The Seychelles 2015 GSHS indicated that 12% of Seychellois youth aged 11–17 reported having used cannabis in their lifetime. By gender, 16% of males reported trying the drug, compared with 6% of females. The 2015 GSHS also indicated that the prevalence of cannabis use amongst respondents grew with age, with 6% of 11–12 year olds having tried cannabis at least once, compared with 14% of 16–17 year olds. The amount of pocket money received by the students had a negligible effect on their reported cannabis consumption.

The report also stated that in the 30 days prior to the survey, 9% of respondents had used cannabis, and that proportion increased substantially with age and was more prevalent amongst males than females.

When compared to the 2007 GSHS data, the overall prevalence of cannabis use in youth was lower in 2015 by margin of 2%. Boys who had ever used cannabis dropped from 19% to 16%, while usage by girls dropped from 7% to 6%.

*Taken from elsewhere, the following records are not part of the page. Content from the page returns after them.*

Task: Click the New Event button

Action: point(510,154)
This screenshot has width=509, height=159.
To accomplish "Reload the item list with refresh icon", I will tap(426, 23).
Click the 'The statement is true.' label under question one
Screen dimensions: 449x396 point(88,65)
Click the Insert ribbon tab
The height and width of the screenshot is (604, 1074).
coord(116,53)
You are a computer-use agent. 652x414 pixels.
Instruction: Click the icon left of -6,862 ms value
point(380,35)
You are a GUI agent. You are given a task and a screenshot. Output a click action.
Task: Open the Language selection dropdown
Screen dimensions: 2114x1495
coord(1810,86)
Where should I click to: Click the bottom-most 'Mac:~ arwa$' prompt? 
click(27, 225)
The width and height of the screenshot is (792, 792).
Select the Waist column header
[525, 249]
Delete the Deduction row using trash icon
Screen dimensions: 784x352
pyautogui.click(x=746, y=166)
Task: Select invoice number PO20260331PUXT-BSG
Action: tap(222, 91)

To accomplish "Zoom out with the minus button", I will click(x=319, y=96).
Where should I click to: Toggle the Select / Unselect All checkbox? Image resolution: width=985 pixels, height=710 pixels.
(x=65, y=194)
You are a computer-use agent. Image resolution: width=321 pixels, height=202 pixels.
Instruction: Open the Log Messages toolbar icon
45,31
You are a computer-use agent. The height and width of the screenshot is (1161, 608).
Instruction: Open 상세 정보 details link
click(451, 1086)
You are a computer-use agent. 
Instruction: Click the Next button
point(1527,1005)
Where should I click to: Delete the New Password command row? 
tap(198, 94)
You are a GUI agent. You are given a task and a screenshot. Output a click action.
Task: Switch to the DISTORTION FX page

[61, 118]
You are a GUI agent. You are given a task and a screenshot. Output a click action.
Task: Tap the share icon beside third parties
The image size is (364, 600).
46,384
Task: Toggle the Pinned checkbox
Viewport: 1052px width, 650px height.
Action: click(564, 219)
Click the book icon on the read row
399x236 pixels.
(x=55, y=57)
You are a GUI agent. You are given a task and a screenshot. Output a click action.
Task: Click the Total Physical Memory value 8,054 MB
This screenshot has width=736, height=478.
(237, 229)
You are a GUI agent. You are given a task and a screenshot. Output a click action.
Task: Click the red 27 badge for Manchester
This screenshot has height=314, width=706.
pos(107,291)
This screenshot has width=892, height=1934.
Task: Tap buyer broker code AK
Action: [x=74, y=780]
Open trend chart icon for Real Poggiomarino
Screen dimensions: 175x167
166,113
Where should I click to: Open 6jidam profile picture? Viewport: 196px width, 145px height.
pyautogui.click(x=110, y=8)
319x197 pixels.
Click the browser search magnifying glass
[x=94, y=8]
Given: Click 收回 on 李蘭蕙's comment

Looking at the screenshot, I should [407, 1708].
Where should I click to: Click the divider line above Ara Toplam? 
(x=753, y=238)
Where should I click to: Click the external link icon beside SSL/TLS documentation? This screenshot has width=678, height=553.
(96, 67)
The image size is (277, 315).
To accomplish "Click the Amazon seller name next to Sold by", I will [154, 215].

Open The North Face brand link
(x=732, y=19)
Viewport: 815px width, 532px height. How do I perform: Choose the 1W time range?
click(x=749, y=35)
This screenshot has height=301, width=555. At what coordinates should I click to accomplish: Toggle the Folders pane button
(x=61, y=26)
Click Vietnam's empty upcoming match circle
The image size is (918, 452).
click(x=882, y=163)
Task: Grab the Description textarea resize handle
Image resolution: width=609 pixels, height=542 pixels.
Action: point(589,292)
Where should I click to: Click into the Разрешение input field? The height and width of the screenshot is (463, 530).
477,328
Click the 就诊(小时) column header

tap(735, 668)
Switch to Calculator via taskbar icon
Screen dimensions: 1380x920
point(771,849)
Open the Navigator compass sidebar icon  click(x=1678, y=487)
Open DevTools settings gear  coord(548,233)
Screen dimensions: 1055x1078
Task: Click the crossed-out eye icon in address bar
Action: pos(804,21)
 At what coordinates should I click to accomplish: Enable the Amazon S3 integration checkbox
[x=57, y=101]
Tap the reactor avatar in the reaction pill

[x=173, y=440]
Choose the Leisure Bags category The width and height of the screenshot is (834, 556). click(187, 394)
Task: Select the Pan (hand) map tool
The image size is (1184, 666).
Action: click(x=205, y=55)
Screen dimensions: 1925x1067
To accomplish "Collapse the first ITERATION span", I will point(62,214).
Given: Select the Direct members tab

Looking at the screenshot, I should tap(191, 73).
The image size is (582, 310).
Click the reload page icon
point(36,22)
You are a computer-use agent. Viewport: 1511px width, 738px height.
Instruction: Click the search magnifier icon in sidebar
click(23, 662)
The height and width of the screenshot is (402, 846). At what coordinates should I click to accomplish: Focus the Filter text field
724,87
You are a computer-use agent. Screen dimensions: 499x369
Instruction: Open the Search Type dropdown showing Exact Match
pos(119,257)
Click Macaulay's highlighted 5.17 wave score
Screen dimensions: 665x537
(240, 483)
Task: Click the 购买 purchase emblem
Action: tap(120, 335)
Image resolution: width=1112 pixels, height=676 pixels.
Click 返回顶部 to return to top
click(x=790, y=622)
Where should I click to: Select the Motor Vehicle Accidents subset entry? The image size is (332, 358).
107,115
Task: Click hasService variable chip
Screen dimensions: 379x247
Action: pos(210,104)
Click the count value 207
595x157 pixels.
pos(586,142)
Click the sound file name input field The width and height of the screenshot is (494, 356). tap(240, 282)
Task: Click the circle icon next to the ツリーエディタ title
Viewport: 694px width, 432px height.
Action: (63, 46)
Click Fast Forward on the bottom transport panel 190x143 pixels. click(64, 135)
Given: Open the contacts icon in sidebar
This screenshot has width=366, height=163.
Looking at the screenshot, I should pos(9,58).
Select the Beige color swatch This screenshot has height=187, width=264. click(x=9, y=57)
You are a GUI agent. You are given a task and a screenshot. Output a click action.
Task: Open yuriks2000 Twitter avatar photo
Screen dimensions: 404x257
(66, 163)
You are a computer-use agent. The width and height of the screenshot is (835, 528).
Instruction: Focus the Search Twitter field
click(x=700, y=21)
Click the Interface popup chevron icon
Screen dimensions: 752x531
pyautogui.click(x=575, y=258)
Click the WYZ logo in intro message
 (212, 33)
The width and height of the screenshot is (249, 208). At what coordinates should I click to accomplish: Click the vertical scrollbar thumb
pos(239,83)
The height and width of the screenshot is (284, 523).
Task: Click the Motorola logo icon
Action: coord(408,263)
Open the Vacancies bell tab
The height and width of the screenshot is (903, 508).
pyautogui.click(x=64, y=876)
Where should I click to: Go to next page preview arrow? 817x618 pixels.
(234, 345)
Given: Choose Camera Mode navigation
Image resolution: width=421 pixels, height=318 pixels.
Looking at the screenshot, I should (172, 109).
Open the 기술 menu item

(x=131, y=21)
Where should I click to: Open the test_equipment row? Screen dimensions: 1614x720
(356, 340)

A 2011 paper, which used data from the 2007 GSHS, looked at the psychosocial characteristics driving cannabis use within Seychelles’ youth. The paper found that, in this study group, cannabis use was correlated with attempted suicide, insomnia, truancy, feelings of social isolation, and parental disinterest. The researchers considered these psychosocial characteristics to be explanatory for substance abuse, noting that it has been suggested that young people facing these challenges may try to cope with stress and relieve depression by engaging in substance use. The paper also found that while males favored cannabis as an intoxicant, females were inclined towards alcohol use. The researchers concluded by stating need to address the prevention of substance use through comprehensive interventions, and that gender differences should be carefully evaluated when formulating prevention interventions.